3. Um im Arbeitsfeld der Entstehung der Latexallergie vorzubeugen:

  • Nutzen Sie ungepuderte Latexhandschuhe mit minimaler Allergen- bzw. Proteinkonzentration ( mindestens 30mg Protein pro Gramm Handschuh ).
  • Sind Sie bereits von Allergie betroffen oder leiden an einem Ekzem, sollten Sie sogar ausschließlich naturlatexfreie Handschuhe verwenden.
  • Nutzen Sie Handschuh, die keine Thiurame als Vulkanisationsbeschleuniger enthalten.
  • Seien Sie konsequent bei der Hautpflege, besonders bei bereits bestehenden Hauterkrankungen. Sie sollten schonende und rückfettende Händedesinfektionsmittel verwenden.

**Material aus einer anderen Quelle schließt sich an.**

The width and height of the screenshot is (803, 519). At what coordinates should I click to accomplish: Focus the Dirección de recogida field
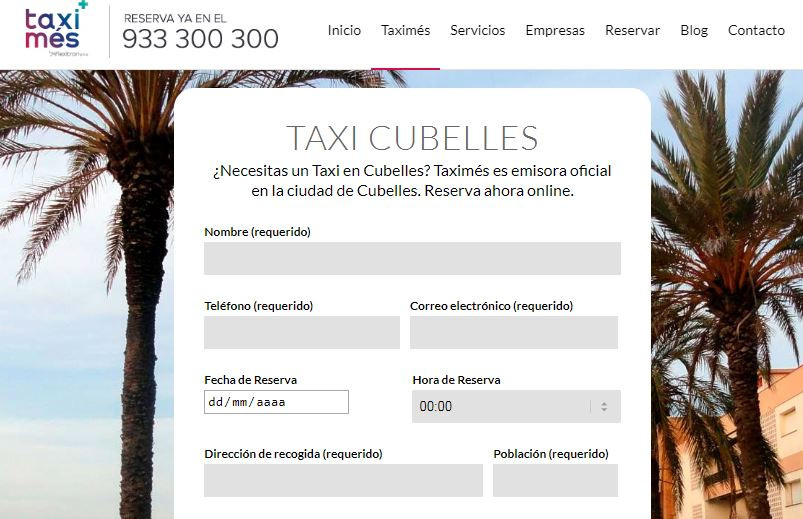coord(343,480)
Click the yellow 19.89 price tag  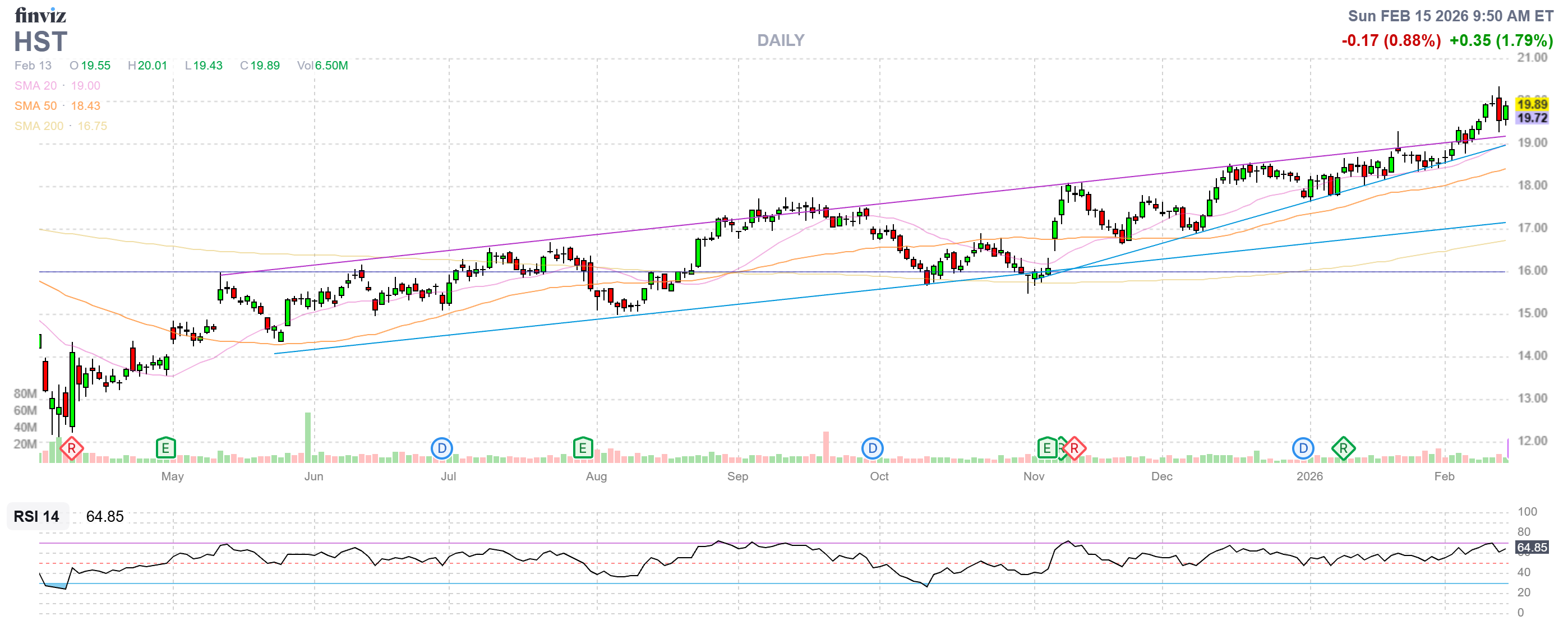pyautogui.click(x=1532, y=105)
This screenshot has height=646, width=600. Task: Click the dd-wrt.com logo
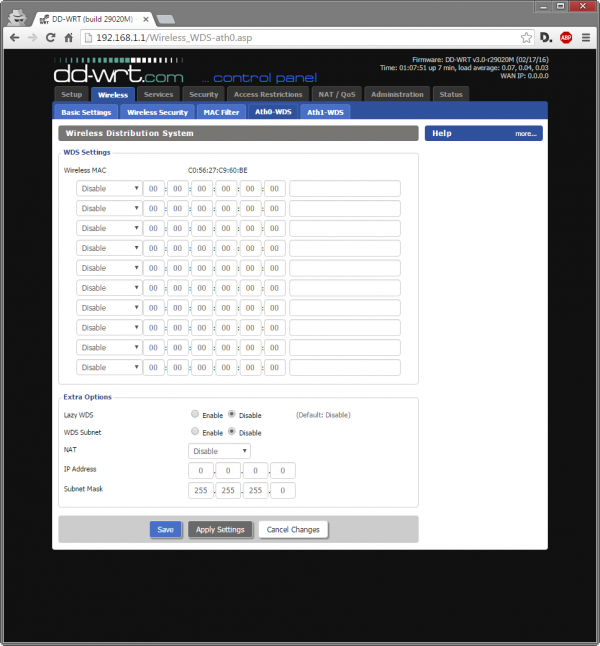click(x=119, y=72)
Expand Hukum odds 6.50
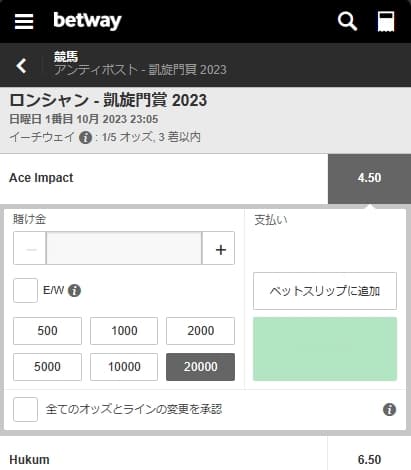 (x=369, y=458)
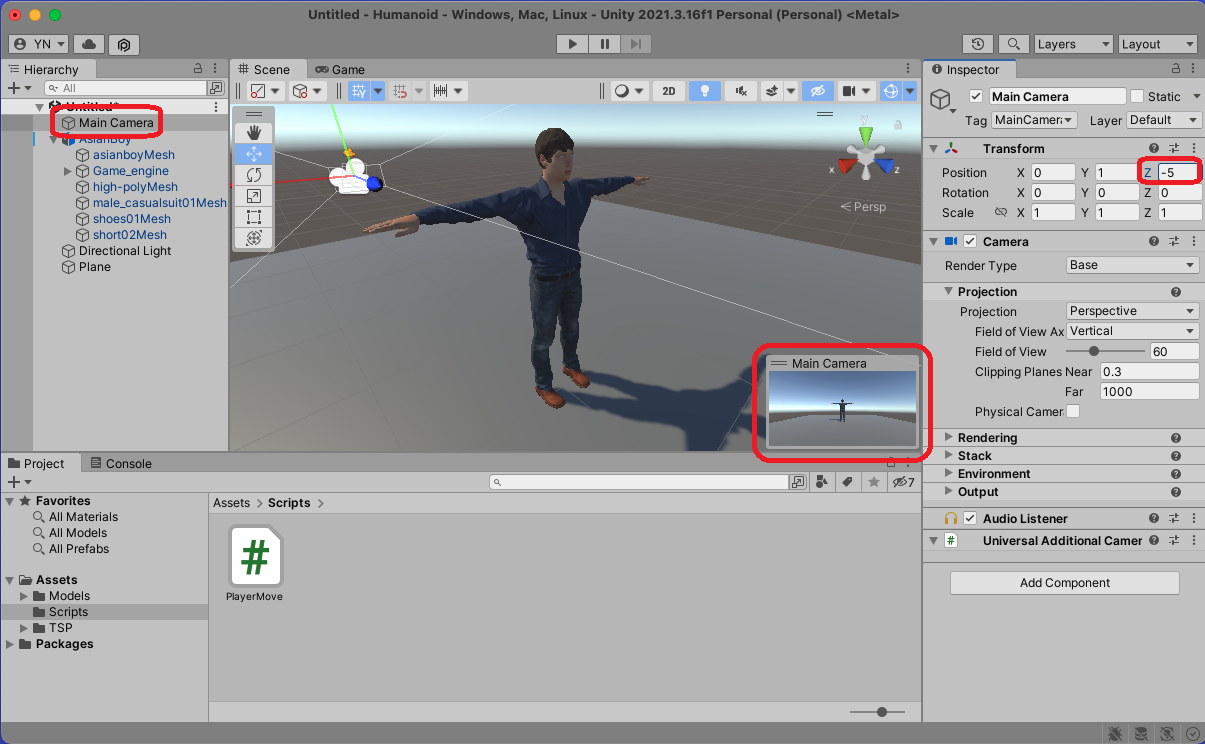Toggle the Static checkbox

pos(1137,97)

4. Um Beschwerden bei einer Naturgummilatexallergie zu vermeiden:

  • Vermeiden Sie jeden Kontakt zu latexhaltigen Produkten.
  • Latexallergiker sollten einen Allergieausweis haben und für den Notfall einen “No Latex-Button tragen. Für die Notfallbehandlung sollte ein jederzeit erreichbares latexfreies Notfallset bereitgestellt sein.
  • Nähere Auskünfte zu latexhaltigen Artikel und möglichen Alternativen erhalten Sie über die Latexallergie-Informationsgesellschaft L.A.I.V.e.V.; Postfach 210413, 72027 Tübingen.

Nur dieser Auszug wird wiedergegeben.